В предыдущем изложении мы уже останавливались на эволюции взглядов Морриса на место и роль изобразительного знака в искусстве: от характеристики произведения искусства в целом как изобразительного знака, обозначающего ценность, к эстетическому типу речи с оценочным использованием разнообразных знаков, по преимуществу изобразительных, как наиболее характерных для него, и вновь к иконичности как общему, важному аспекту искусства в целом.
Моррисовская концепция изобразительного знака и его места в искусстве вызвала оживленную дискуссию как в лагере сторонников семантической эстетики, так и среди ее противников. В статье «Эстетический знак и изображения», написанной совместно с Д. Гамильтоном, а также в книге «Значение и значимость» Моррис разбирает критические замечания и делает некоторые «выводы» из критики. Рассмотрим вкратце эти замечания и сделанные Моррисом «выводы». Моррис признает правильными замечания (Ричи, Робертса, Амикса) о том, что необходимо четко различать вопрос об иконичности произведения искусства в целом и об иконичности знаков, используемых внутри произведения искусства. Но он не согласен с утверждением (Амикса, Ричи), что «иконичность» - это не семантическая проблема, а синтаксическая. Другое дело, что внутри иконического знака, например картины, можно анализировать синтаксические отношения. Критика указала также на то, что необходимо проводить более четкое различение между иконическим и неиконическим знаками. Трудность заключается здесь в том, какие общие свойства и как много должно их быть, чтобы называть знак «иконическим». Ч. Моррис и Д. Гамильтон предлагают обойти эту трудность, устранив дихотомию «иконичности» и «неиконичности» и заменив ее шкалой изобразительности. Так как изобразительность не подчинена строгим правилам, суть дела в степени ее наличия. По мнению авторов, такой подход устраняет вопрос о том, какую совокупность свойств надо брать, чтобы удовлетворить определению иконичности.
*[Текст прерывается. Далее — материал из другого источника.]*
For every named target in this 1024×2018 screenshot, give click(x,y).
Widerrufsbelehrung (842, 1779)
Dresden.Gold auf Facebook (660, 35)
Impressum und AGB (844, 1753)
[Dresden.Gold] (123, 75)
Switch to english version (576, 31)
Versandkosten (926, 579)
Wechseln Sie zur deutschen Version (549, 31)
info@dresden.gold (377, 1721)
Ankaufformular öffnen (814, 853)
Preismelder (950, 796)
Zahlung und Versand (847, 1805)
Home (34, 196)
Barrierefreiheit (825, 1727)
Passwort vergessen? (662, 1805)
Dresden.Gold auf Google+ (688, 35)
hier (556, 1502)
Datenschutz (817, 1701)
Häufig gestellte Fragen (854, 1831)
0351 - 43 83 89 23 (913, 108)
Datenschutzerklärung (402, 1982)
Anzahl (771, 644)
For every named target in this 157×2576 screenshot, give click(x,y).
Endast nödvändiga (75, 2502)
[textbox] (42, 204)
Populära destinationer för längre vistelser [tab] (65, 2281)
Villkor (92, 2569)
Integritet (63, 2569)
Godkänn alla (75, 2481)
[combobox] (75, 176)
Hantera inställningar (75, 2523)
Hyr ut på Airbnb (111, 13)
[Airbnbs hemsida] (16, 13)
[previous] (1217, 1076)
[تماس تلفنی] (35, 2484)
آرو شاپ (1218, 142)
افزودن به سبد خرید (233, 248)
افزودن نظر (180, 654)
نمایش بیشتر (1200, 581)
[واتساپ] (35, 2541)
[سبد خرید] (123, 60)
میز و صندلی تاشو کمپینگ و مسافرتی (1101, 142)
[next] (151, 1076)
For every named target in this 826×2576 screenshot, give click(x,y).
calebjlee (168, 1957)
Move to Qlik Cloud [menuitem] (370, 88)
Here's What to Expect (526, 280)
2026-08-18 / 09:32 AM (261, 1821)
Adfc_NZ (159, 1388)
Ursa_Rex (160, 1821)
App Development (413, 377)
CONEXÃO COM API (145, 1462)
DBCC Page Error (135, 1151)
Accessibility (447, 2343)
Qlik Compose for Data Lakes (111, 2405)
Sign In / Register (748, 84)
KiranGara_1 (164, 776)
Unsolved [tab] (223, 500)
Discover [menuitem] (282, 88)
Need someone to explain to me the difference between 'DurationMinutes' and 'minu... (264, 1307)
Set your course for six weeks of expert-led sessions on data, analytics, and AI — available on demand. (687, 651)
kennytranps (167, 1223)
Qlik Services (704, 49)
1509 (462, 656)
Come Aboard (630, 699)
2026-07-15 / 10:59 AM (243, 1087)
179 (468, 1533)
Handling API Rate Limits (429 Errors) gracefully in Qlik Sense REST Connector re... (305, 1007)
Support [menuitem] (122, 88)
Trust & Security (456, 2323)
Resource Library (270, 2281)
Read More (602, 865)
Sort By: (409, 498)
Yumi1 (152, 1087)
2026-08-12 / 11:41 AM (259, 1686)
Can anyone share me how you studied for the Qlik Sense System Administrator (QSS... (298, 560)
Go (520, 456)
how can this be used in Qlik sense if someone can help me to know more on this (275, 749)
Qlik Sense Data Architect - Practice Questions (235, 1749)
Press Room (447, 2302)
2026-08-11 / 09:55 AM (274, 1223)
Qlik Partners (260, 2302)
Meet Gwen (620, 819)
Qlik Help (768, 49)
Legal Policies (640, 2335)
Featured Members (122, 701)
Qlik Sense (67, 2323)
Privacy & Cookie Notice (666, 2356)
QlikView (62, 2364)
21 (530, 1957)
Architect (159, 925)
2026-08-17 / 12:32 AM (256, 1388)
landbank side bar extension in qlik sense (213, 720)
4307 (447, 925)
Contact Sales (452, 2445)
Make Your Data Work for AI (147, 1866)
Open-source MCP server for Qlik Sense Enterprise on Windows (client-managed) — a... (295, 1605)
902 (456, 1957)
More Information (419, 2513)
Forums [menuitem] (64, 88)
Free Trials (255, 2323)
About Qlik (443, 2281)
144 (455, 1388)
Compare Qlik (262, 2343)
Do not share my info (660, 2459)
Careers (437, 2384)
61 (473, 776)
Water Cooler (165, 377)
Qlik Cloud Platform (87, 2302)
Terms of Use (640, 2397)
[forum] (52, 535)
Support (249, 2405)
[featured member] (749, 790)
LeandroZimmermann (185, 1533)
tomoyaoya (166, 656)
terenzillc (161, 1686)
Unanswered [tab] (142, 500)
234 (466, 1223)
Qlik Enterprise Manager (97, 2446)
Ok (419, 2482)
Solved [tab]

Разумеется, это не снимает вопроса о том, какие свойства существенны для изображения. В различных знаковых ситуациях они варьируются (9, 361). Способ определения «иконичности», предложенный здесь авторами, не представляется удачным. Более продуктивным, по-видимому, является выделение понятия «изображения» путем ограничения наиболее общего понятия сходства, каковым является разработанное в математических науках понятие изоморфизма. В работе «Значение и значимость» Моррис вводит еще некоторые уточнения. Наличие простого сходства, говорит он, еще недостаточно, чтобы одно явление считать изображением другого. Репродукции по отношению друг к другу не являются иконическими знаками, они становятся таковыми лишь в особом случае - по отношению к оригиналу. Сам знак-передатчик может иметь различные значения в разных знаковых процессах. Так, рисунок для историка искусства может быть знаком стилей автора и пр. Особо Моррис останавливается на критике его положения о том, что знак-передатчик изобразительного знака находится среди тех предметов, которые он может обозначать. Привлекательность такой позиции для объяснения эстетического восприятия, по мнению Морриса, «очевидна» (8, 69). Поскольку все, что обозначается, в действительности воплощается в самом произведении искусства, зрителю при восприятии изобразительного знака нет нужды отвлекаться от того, что дает само произведение. Но, признает Моррис, в таком объяснении есть и элемент серьезного упрощения, ибо качества, которые обозначены, наличествуют в знаке-передатчике не в полном составе. Иконичность может быть «слабой» по степени, и будут большие расхождения между знаком-передатчиком изобразительного знака и обозначенными объектами.